Ultrapassagem do limite de 1,5ºC no aquecimento global, proteção dos oceanos e florestas e inclusão dos saberes tradicionais às negociações climáticas. Esses são alguns dos temas em debate no Conselho Científico da COP30, que reúne pesquisadores de seis países para assessorar a presidência da Cúpula de Belém.
À frente do grupo está Thelma Krug, uma das maiores especialistas mundiais em clima e meio ambiente e ex-vice-presidente do IPCC. Em entrevista exclusiva ao Entrando no Clima, podcast de ((o))eco, a pesquisadora explicou o que a Ciência aponta como essencial para a agenda da conferência que acontece em novembro.
Eis a entrevista.
Os cientistas têm cada vez mais alertado o governo, a sociedade, sobre os impactos das mudanças climáticas. Quais seriam os temas principais que a Ciência pede que sejam tratados na COP30?
Thelma Krug – Sob o ponto de vista científico, a gente sabe que precisamos fazer muita redução de emissões para que possamos limitar o aumento da temperatura média global nos níveis que o Acordo de Paris estabeleceu, bem abaixo dos 2ºC e perseguindo 1,5ºC.
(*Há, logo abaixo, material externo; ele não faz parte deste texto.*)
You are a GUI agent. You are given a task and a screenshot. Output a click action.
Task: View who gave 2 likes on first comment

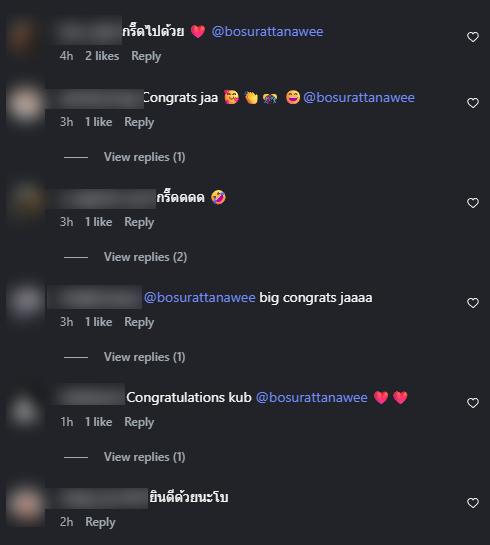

Então, a gente imagina que a COP30 será um espaço importante no sentido de estimular, de trazer para os negociadores a importância de se aumentar a ambição, inclusive, no meu ponto de vista e de cientistas, revendo as metas estabelecidas para 2030. Acontece que os países deveriam ter colocado suas metas de 2035 até fevereiro, mas a maior parte ainda não colocou. Ou seja, está difícil pra gente entender, há poucos dias da COP30, qual é o caminho que estamos perseguindo em termos de emissão e a implicação desse corte de emissões para o aumento da temperatura média global.
Então, um dos pontos que eu acho fundamental seria justamente ver em que ponto a gente vai estar e a necessidade de a gente rever a ambição que os países estão colocando à mesa. Claro que colocar as emissões não resolve o problema. O problema é implementar essas metas.
Eu vejo também alguns temas que precisam um pouquinho de mais esclarecimento, como a questão da própria justiça climática. Eu acho que a gente vai enfrentar alguns desafios na COP30 que não estavam presentes nas COPs anteriores, né? Que é justamente essa ameaça do multilateralismo, essa questão de uma maior independência dos países buscando sua soberania, defesa, enfim. Espero que a COP, na verdade, reforce a importância do multilateralismo e das ações globais, independentemente dos países que não aderirem ao esforço.
Thelma, a presidência brasileira da COP30 tem trazido muitos mecanismos inovadores de escuta da sociedade. Você é a líder do conselho científico da COP30, então eu pergunto como tem sido essa escuta da ciência?
Tem sido interessante. Esse conselho tem participantes e pesquisadores brasileiros, mas também nós temos cinco membros de fora, da China, da Alemanha, dos Estados Unidos, da África do Sul e da Índia. Ele tem sido importante porque estamos tentando responder às preocupações do próprio embaixador André [Corrêa do Lago]. Ele quer que a ciência o ajude a poder colocar [nas negociações] alguns pontos.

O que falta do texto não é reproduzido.